Assigned task: Copy exactly, beginning with the line holding "Task: Click the Line mode toolbar icon" and ending with the final line of the data beneath this task; copy nothing else, and leave out every picture.

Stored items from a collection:
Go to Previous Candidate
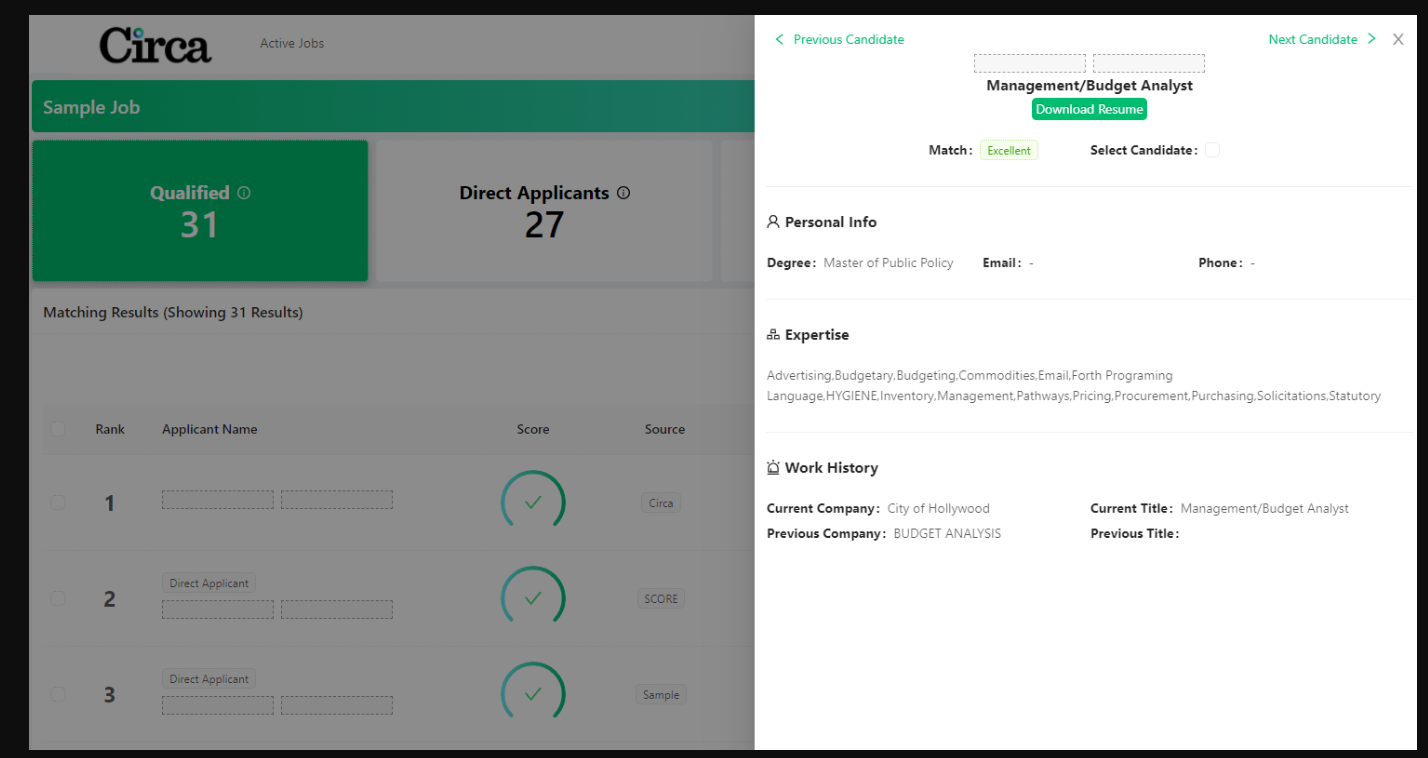Image resolution: width=1428 pixels, height=758 pixels. click(839, 39)

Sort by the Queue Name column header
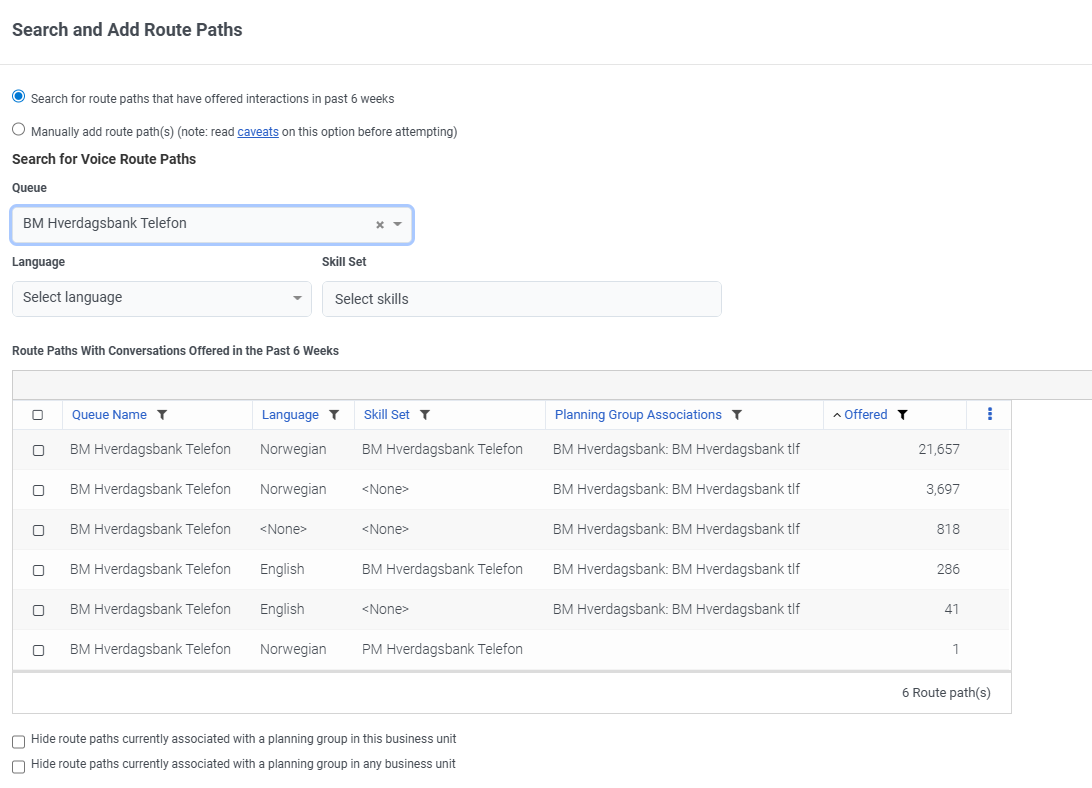109,415
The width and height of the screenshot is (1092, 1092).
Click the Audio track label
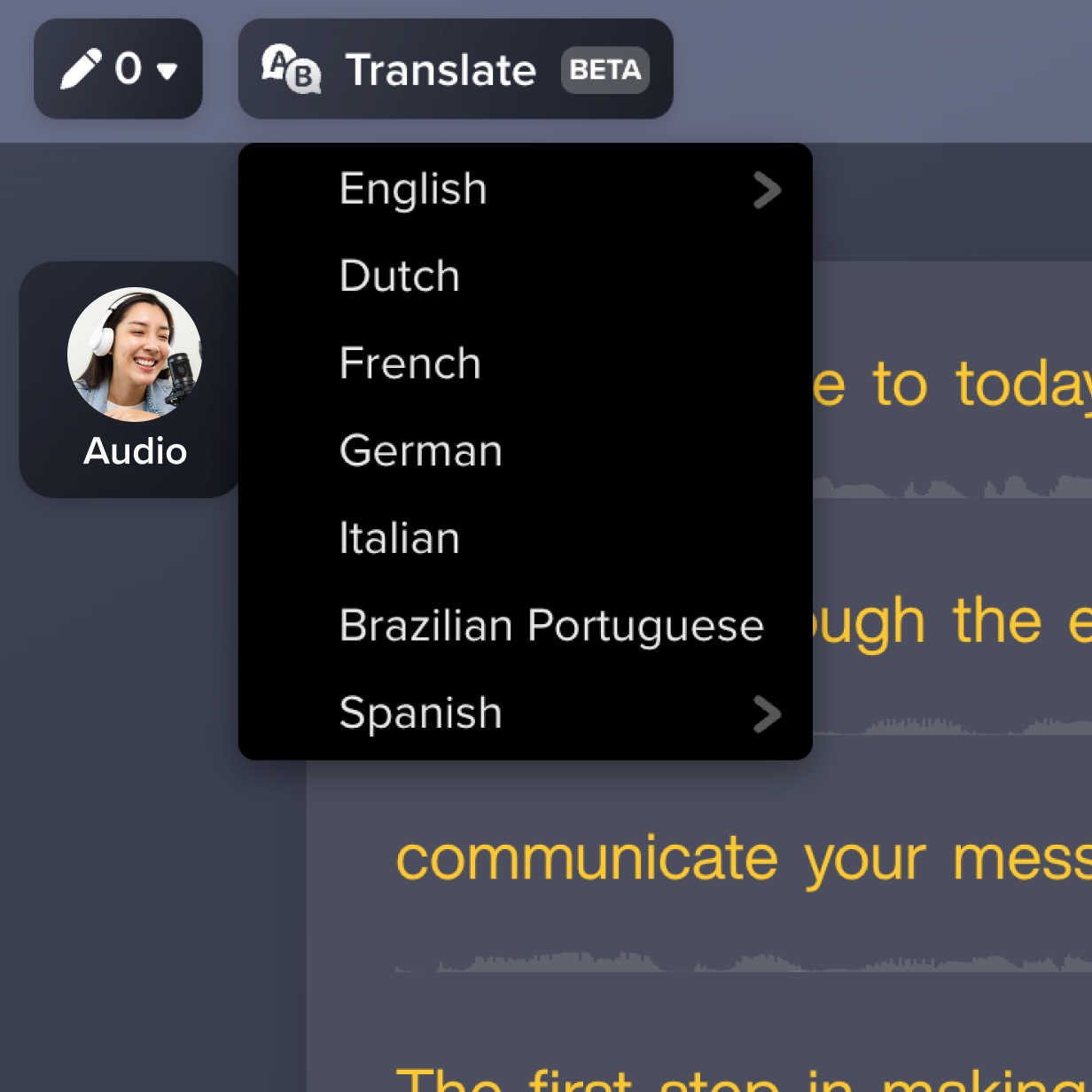point(135,452)
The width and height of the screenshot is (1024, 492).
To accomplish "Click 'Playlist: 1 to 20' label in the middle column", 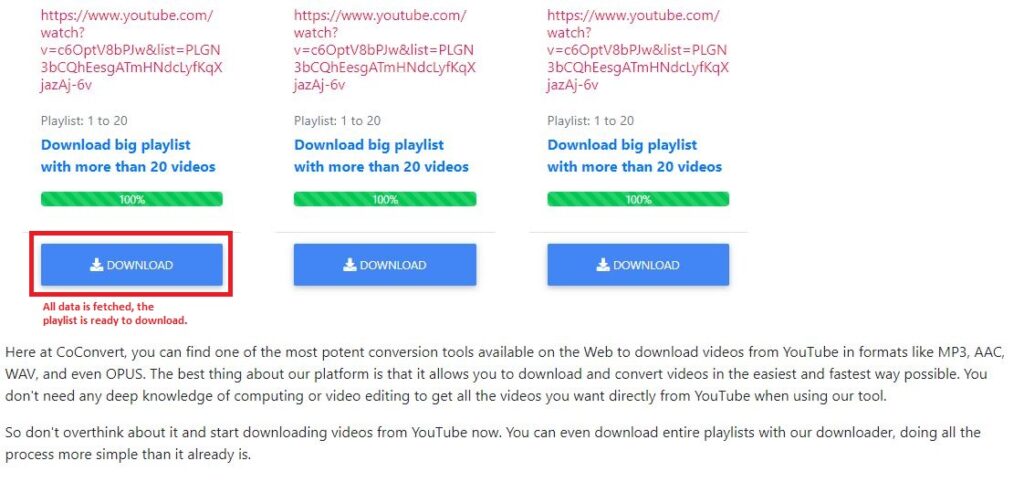I will tap(337, 121).
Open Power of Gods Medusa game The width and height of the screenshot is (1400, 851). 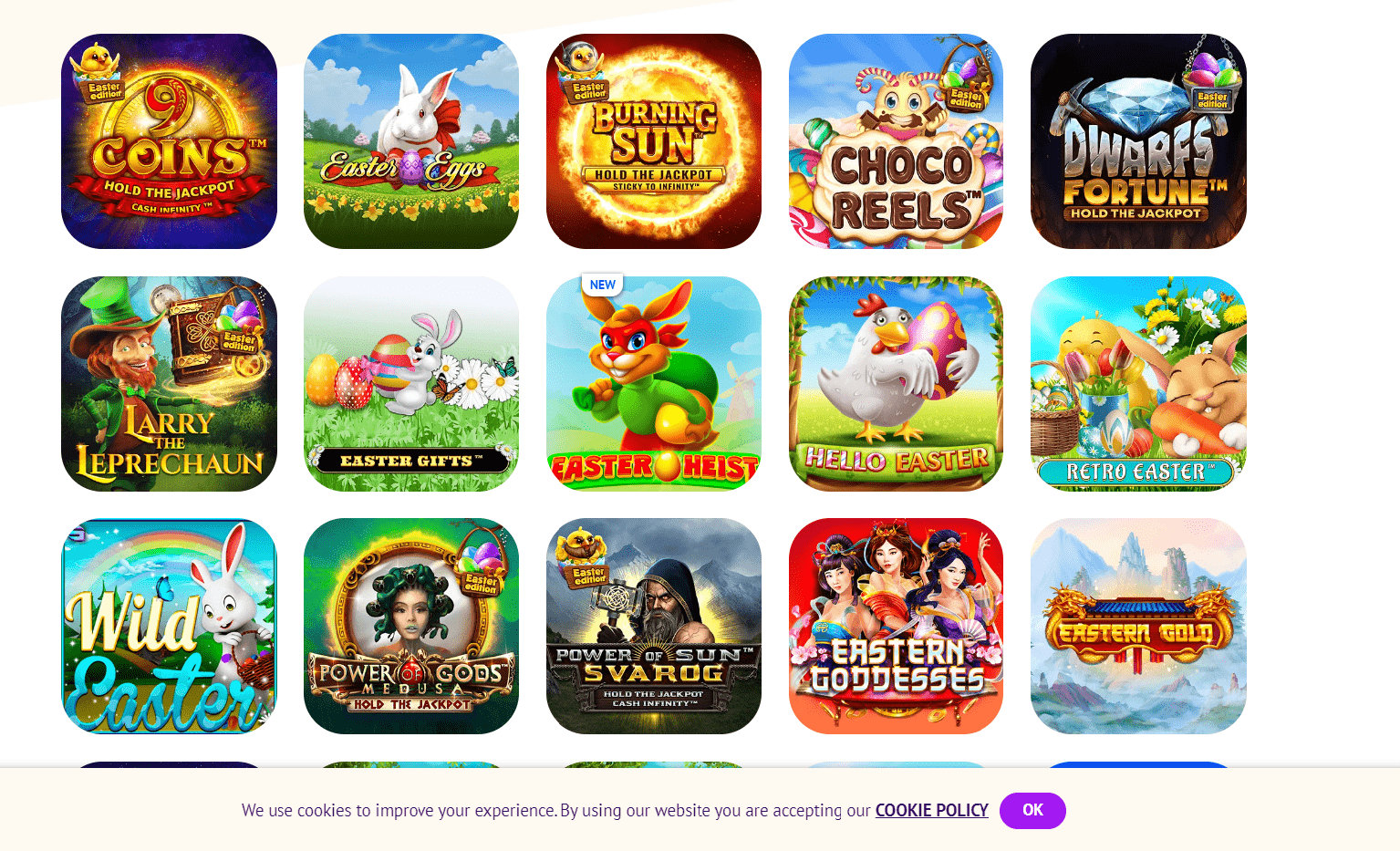[411, 627]
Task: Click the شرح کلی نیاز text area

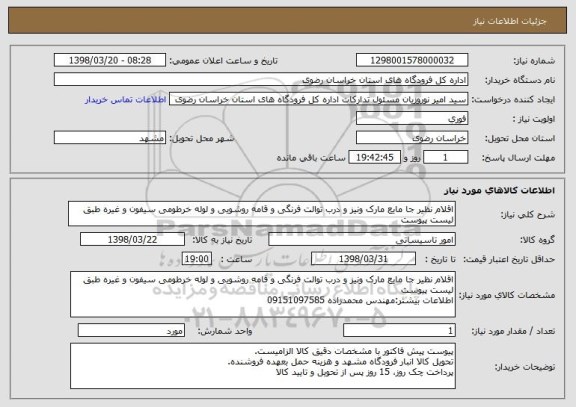Action: coord(262,214)
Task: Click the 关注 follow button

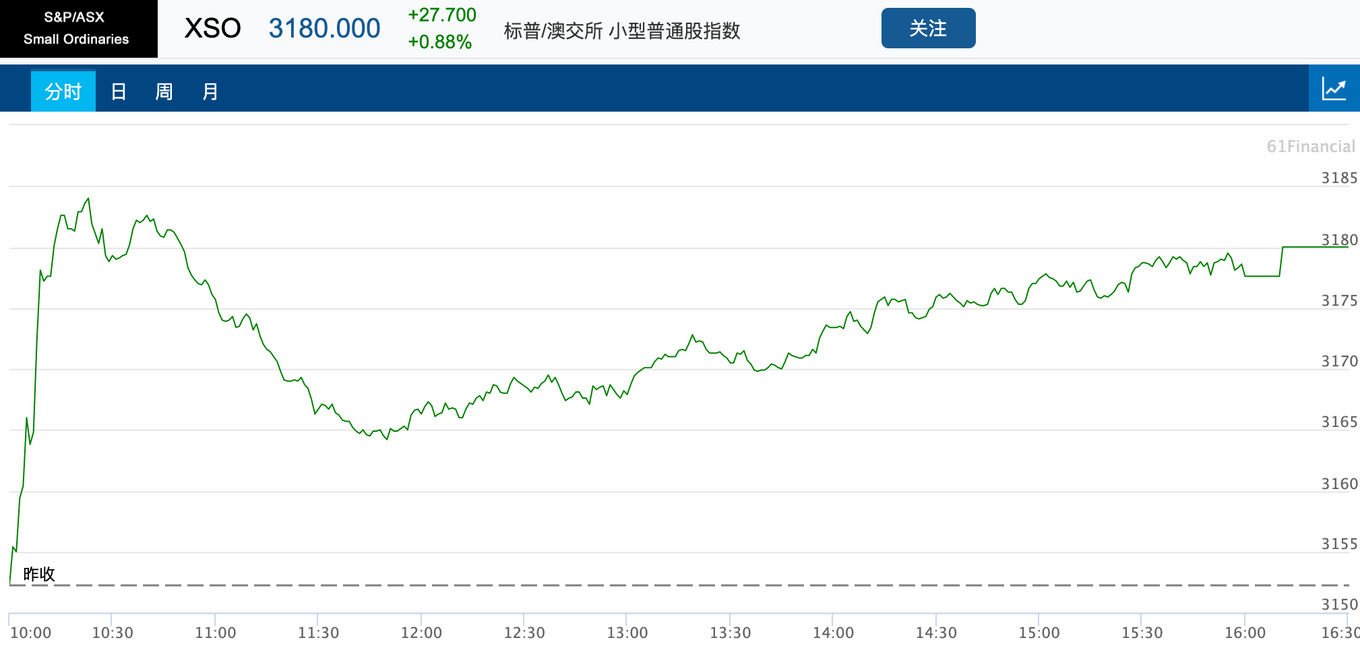Action: (928, 28)
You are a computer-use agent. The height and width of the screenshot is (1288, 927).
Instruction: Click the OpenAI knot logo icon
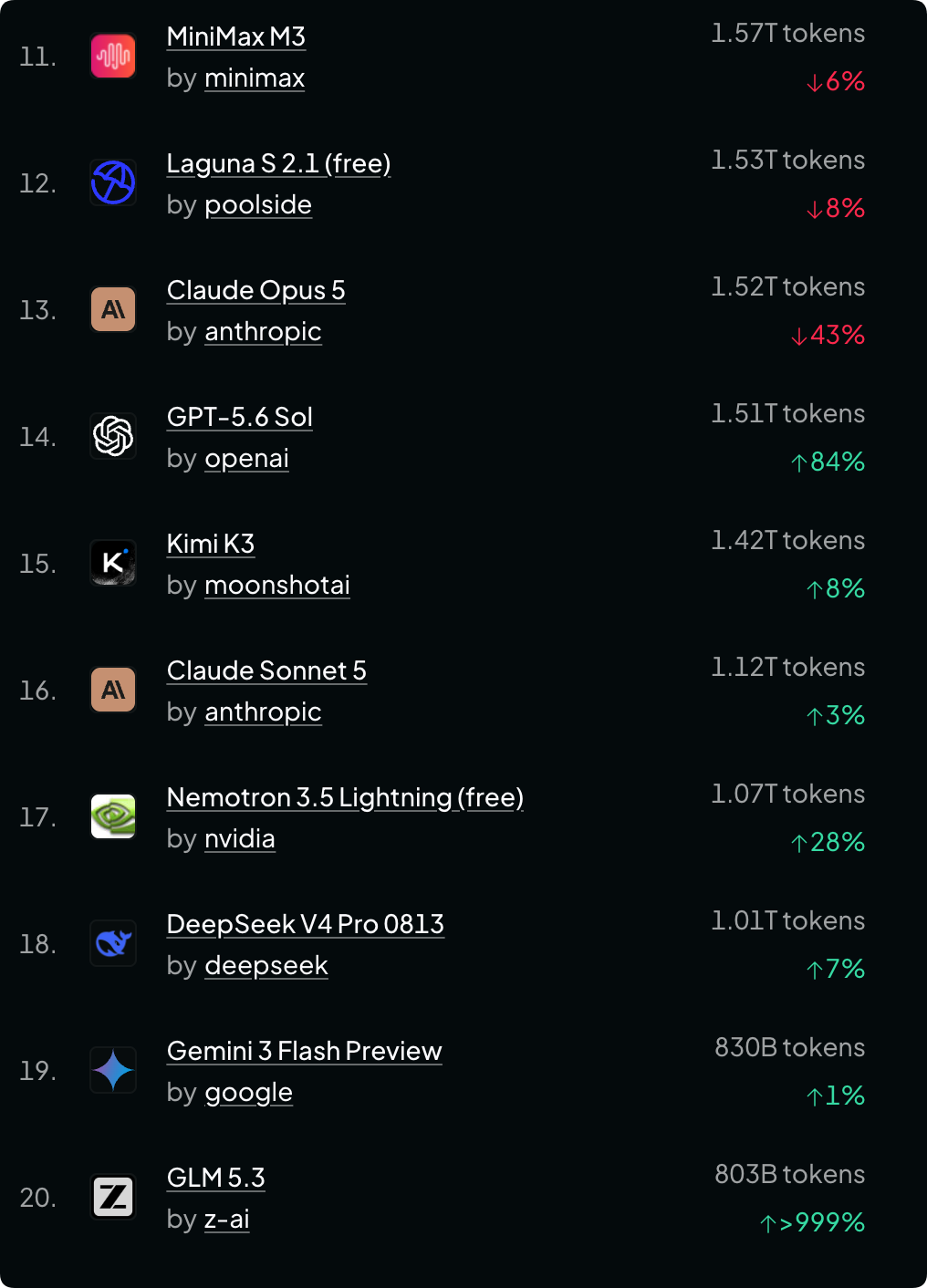click(113, 436)
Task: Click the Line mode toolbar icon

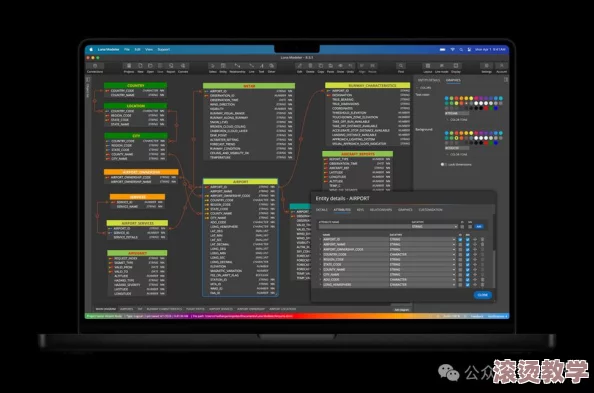Action: [x=442, y=66]
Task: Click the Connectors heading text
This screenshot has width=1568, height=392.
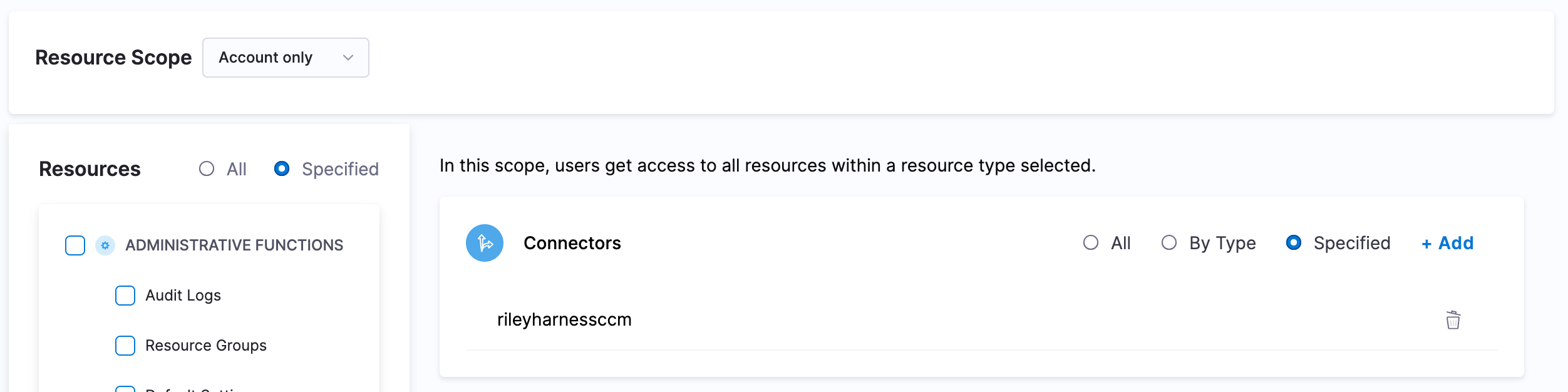Action: coord(572,243)
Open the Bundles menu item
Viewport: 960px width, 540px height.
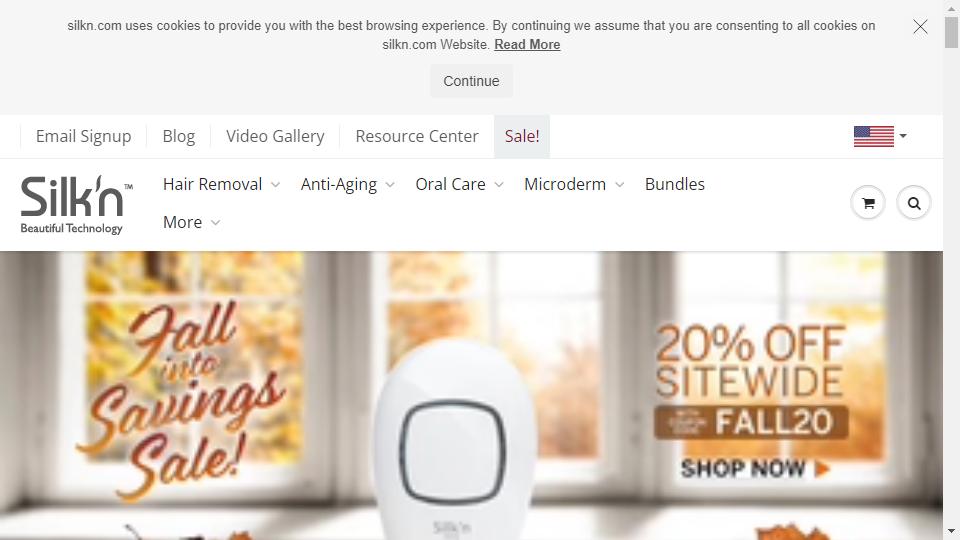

Reply:
Task: Click the Line mode toolbar icon

Action: [x=442, y=66]
Task: Click the Connectors heading text
This screenshot has width=1568, height=392.
Action: coord(572,243)
Open the Bundles menu item
Viewport: 960px width, 540px height.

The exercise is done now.